Friday, January 13, 2012

Spreading Go throughout the West

A friend of mine from college and I sat down about a week ago and discussed this very topic, and it fascinates me to no end.  Go has always been a niche market.  The game appeals to computer programmers and people who tend to enjoy math.  Go also attracts a few artsy types, connoisseurs of Japanese culture, and a few other people like myself who study Asian languages and culture.  There's always been this sense that Go never crossed into the main stream to the point where the average person on the street would have at least seen it and not mistaken it for Othello.  We crow when the U.S. Go Congress has over 500 participants, and we applaud as new Go clubs open up in schools across the U.S.  We fall out of our chairs when we see Go anywhere in the mainstream media.  Some think it's a matter of time before the love of Go reaches all four corners of the country, where others think that the culture doesn't have enough room in it for intellectual games with Chess having carved out such a huge section for itself.  

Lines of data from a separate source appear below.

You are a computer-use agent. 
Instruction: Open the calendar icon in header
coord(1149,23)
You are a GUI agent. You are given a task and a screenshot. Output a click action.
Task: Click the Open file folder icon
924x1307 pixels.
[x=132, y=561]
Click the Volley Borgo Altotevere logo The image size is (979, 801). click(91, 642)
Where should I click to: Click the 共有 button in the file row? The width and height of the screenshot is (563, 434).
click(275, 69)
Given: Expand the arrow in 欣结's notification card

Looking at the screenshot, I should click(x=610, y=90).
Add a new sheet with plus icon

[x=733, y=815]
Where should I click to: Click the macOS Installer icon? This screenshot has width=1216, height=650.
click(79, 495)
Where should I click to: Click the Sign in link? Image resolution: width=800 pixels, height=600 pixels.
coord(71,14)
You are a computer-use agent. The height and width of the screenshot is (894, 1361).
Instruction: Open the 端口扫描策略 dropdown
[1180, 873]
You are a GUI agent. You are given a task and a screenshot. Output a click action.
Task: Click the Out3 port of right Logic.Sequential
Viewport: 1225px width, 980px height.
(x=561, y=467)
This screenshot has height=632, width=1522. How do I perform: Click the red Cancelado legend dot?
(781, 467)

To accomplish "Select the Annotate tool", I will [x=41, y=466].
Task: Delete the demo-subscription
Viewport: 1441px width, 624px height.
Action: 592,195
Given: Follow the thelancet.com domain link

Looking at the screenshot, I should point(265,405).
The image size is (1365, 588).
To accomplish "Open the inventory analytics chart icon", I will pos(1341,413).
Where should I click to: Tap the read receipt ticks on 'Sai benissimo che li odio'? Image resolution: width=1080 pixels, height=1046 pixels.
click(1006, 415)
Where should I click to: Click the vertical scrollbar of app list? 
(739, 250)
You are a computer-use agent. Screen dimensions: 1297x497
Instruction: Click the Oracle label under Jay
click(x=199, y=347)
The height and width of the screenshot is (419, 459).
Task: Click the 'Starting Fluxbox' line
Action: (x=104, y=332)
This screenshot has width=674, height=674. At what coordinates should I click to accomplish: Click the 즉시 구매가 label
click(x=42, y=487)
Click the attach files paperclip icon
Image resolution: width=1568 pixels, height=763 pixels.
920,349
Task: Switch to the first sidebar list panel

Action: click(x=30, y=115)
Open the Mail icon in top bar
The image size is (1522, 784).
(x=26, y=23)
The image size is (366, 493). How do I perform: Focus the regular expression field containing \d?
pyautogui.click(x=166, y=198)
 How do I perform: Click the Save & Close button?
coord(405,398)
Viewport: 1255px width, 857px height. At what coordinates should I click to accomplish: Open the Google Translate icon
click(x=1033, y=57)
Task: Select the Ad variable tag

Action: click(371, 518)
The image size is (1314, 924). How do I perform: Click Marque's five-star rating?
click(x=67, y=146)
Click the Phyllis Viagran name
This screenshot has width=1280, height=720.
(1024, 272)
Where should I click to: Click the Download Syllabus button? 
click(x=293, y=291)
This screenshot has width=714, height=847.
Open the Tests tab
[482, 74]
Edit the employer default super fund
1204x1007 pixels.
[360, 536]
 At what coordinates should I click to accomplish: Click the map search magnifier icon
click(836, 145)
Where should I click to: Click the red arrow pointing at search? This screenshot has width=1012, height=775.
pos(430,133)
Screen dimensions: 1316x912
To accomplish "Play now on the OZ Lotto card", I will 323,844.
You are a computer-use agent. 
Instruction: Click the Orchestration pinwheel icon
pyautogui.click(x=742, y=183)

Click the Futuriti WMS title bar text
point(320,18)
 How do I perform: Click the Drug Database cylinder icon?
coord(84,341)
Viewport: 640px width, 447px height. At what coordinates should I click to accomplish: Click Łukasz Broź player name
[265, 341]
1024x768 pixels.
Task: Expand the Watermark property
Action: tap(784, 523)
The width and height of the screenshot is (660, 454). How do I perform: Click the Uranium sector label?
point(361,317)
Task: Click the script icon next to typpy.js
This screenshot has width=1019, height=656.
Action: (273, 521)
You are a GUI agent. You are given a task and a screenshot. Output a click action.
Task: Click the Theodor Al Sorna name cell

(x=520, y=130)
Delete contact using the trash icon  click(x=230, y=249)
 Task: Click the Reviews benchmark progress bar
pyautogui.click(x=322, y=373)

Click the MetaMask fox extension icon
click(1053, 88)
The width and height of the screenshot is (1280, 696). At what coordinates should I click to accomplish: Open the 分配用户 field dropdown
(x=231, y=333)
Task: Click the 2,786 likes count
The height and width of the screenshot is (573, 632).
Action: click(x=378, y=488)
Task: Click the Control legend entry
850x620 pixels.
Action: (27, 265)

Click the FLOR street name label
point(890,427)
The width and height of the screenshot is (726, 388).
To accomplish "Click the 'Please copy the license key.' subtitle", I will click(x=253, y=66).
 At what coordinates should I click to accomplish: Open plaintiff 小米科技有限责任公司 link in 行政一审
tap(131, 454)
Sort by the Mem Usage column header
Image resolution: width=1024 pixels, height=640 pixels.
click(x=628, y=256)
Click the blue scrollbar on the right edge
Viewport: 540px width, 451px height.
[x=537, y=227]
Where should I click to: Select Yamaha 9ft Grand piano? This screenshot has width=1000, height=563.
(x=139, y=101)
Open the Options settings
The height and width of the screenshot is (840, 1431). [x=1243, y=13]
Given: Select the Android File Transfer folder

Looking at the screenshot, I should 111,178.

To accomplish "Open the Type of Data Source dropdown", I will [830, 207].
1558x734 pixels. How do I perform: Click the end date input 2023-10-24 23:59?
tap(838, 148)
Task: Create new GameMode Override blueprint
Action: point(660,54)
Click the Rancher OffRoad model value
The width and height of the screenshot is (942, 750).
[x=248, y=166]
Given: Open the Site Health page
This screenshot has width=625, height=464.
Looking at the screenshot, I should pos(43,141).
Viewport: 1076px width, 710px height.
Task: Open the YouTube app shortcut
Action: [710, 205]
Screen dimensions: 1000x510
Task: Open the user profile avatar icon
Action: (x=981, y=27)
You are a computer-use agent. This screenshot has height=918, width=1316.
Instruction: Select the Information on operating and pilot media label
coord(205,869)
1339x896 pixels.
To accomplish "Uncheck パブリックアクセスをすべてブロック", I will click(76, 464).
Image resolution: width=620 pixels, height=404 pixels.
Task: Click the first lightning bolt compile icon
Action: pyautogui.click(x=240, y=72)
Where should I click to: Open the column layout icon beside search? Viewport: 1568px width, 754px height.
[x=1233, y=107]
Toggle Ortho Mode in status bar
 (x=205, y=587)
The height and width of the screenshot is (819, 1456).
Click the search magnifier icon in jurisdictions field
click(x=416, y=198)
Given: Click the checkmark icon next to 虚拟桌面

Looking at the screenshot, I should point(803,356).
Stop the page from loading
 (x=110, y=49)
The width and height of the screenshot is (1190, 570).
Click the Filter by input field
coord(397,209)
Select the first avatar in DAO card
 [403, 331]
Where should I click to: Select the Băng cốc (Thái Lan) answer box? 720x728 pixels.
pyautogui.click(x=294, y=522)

I personally feel there is no ceiling, but we as a community have to switch our tactics.  We have time on our hands, but we have to drop some of the old thinking that other people are going to enjoy the game the way we do.  This is the mindset of "So You Want to Play Go?" Level 1.  My assumption was that the reader would not play Go more than perhaps three times a year.  The probably would never go on to the second book, nor fully understand everything in the first.  They would, however, be entertained and feel that they learned something and came away with more information.  Perhaps they could talk about the game at some social event or with a buddy.  Socializing the game I think is the way forward.  I also would hope that there could be more tournaments modeled as cultural festivals, and then advertise about them in local papers so that you can snag more people.  I'm just basing this off of a handful of anecdotes, but if people saw it more as a light social experience rather than a quest to become the next Dosaku, the game overall might gain more traction.